Directions for this task ::
Give back the whole listing exactly as shown.

☆ ☆ ☆ ☆ ☆

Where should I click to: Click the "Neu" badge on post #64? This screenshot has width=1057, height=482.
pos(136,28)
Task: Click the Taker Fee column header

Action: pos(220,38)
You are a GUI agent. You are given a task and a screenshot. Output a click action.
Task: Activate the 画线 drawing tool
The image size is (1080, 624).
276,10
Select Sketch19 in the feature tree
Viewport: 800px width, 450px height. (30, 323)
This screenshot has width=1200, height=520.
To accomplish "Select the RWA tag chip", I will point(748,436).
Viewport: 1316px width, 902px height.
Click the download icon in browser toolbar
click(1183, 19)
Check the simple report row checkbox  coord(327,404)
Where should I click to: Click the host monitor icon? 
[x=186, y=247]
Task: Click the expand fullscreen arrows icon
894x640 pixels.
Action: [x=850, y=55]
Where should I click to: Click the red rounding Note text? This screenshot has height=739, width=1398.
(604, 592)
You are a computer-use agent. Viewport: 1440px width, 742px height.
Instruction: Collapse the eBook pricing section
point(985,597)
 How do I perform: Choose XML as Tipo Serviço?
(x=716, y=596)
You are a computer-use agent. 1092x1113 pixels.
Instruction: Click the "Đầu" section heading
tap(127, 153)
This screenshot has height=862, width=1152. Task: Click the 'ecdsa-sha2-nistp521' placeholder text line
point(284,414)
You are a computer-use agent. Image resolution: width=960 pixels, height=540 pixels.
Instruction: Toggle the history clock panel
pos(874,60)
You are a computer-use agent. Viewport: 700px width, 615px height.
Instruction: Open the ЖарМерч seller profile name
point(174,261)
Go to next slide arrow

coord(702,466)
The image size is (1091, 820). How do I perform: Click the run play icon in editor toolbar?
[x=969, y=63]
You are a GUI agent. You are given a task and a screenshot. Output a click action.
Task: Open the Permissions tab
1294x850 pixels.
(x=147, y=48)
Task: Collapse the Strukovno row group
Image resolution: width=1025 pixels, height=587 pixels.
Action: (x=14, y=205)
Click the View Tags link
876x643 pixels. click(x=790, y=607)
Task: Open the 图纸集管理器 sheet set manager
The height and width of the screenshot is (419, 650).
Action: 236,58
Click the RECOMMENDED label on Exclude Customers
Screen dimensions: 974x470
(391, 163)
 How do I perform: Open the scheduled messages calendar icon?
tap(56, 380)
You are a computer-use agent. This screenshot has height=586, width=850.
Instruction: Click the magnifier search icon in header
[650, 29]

☆ ☆ ☆ ☆ ☆

Final answer ::
Where should I click to: Click the "Neu" badge on post #64? This screenshot has width=1057, height=482.
pos(136,28)
Task: Click the Taker Fee column header

Action: pos(220,38)
You are a GUI agent. You are given a task and a screenshot. Output a click action.
Task: Activate the 画线 drawing tool
The image size is (1080, 624).
276,10
Select Sketch19 in the feature tree
Viewport: 800px width, 450px height. (30, 323)
This screenshot has width=1200, height=520.
To accomplish "Select the RWA tag chip", I will point(748,436).
Viewport: 1316px width, 902px height.
Click the download icon in browser toolbar
click(1183, 19)
Check the simple report row checkbox  coord(327,404)
Where should I click to: Click the host monitor icon? 
[x=186, y=247]
Task: Click the expand fullscreen arrows icon
894x640 pixels.
Action: [x=850, y=55]
Where should I click to: Click the red rounding Note text? This screenshot has height=739, width=1398.
(604, 592)
You are a computer-use agent. Viewport: 1440px width, 742px height.
Instruction: Collapse the eBook pricing section
point(985,597)
 How do I perform: Choose XML as Tipo Serviço?
(x=716, y=596)
You are a computer-use agent. 1092x1113 pixels.
Instruction: Click the "Đầu" section heading
tap(127, 153)
This screenshot has height=862, width=1152. Task: Click the 'ecdsa-sha2-nistp521' placeholder text line
point(284,414)
You are a computer-use agent. Image resolution: width=960 pixels, height=540 pixels.
Instruction: Toggle the history clock panel
pos(874,60)
You are a computer-use agent. Viewport: 700px width, 615px height.
Instruction: Open the ЖарМерч seller profile name
point(174,261)
Go to next slide arrow

coord(702,466)
The image size is (1091, 820). How do I perform: Click the run play icon in editor toolbar?
[x=969, y=63]
You are a GUI agent. You are given a task and a screenshot. Output a click action.
Task: Open the Permissions tab
1294x850 pixels.
(x=147, y=48)
Task: Collapse the Strukovno row group
Image resolution: width=1025 pixels, height=587 pixels.
Action: (x=14, y=205)
Click the View Tags link
876x643 pixels. click(x=790, y=607)
Task: Open the 图纸集管理器 sheet set manager
The height and width of the screenshot is (419, 650).
Action: 236,58
Click the RECOMMENDED label on Exclude Customers
Screen dimensions: 974x470
(391, 163)
 How do I perform: Open the scheduled messages calendar icon?
tap(56, 380)
You are a computer-use agent. This screenshot has height=586, width=850.
Instruction: Click the magnifier search icon in header
[650, 29]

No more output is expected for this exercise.